Interestingly, in today's passage it is not the religious practices of Tyre that are condemned but a general attitude to life. In attacking its ruler, Ezekiel attacks the nation as a whole.
The people of Tyre were clever. ('Daniel' in verse 3 is evidently not the central character of the book of that name but a proverbially wise man.) Their technical, trading and navigational skills enabled them to accumulate great wealth. They may, as some ancient cultures did, actually have regarded their ruler as divine, but if so in Ezekiel's eyes it is just a symptom of a general and fatal arrogance. They see themselves as a superpower, untouchable. But being human calls for humility.
After the recent world banking crisis it is easy to focus on Ezekiel's criticisms of wealth and arrogance, but his words cut deeper. Knowledge and technology, trade and wealth bring great benefits, but they may also bring a false sense of security.

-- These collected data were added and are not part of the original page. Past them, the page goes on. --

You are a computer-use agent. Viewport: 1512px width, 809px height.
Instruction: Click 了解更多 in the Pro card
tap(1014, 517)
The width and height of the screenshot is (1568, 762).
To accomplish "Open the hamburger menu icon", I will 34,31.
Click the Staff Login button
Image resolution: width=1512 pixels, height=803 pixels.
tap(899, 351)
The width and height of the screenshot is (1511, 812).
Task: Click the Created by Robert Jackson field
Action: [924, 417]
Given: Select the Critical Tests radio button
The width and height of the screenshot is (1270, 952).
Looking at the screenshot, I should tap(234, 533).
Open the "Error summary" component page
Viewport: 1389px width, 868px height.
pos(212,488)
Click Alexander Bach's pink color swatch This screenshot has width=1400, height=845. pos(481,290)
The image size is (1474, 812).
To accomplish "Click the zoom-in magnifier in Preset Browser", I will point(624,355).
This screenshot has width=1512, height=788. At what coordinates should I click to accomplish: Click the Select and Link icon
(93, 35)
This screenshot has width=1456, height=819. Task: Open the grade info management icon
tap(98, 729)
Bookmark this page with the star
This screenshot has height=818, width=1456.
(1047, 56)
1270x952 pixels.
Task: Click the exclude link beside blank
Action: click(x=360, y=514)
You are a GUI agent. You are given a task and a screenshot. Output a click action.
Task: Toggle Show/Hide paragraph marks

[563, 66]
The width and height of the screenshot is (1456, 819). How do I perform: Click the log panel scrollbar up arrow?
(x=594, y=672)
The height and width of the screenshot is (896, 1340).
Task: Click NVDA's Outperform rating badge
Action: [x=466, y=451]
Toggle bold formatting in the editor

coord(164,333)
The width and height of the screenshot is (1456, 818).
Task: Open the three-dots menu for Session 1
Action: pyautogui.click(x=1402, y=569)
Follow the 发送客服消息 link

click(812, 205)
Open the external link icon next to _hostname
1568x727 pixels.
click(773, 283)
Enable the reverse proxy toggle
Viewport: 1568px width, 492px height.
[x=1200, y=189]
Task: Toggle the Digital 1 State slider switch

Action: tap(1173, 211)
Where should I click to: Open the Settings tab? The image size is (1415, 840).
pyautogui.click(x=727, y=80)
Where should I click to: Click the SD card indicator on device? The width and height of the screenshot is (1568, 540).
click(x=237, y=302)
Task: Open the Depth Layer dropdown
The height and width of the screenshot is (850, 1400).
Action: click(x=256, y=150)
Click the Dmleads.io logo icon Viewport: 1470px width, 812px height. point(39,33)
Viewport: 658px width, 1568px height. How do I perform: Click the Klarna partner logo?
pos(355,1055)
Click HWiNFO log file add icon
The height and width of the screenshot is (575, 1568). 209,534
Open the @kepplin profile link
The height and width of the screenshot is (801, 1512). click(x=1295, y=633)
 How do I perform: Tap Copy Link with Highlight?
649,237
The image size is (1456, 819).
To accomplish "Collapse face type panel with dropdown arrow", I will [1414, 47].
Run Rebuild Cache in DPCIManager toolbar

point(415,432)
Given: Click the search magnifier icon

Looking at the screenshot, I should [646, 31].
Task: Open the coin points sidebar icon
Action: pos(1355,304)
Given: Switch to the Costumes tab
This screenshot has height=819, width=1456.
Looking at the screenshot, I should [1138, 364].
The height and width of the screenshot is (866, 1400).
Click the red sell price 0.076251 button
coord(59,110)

We are unlikely to think of ourselves as gods but prosperity may blind us to our human limitations.
What is striking about Ezekiel's words, as about similar passages elsewhere in the Old Testament, is that he sees not just his own people, Israel, who have a special calling and have received God's law through Moses, but all nations, small and great, as morally answerable to God. Ezekiel's words are not just for religious believers.
Where in our society may we be tempted to 'play God'?
To what extent is wealth, and the security it brings, a blessing from God or a hindrance to faith?
How might a proper sense of humility express itself in daily living?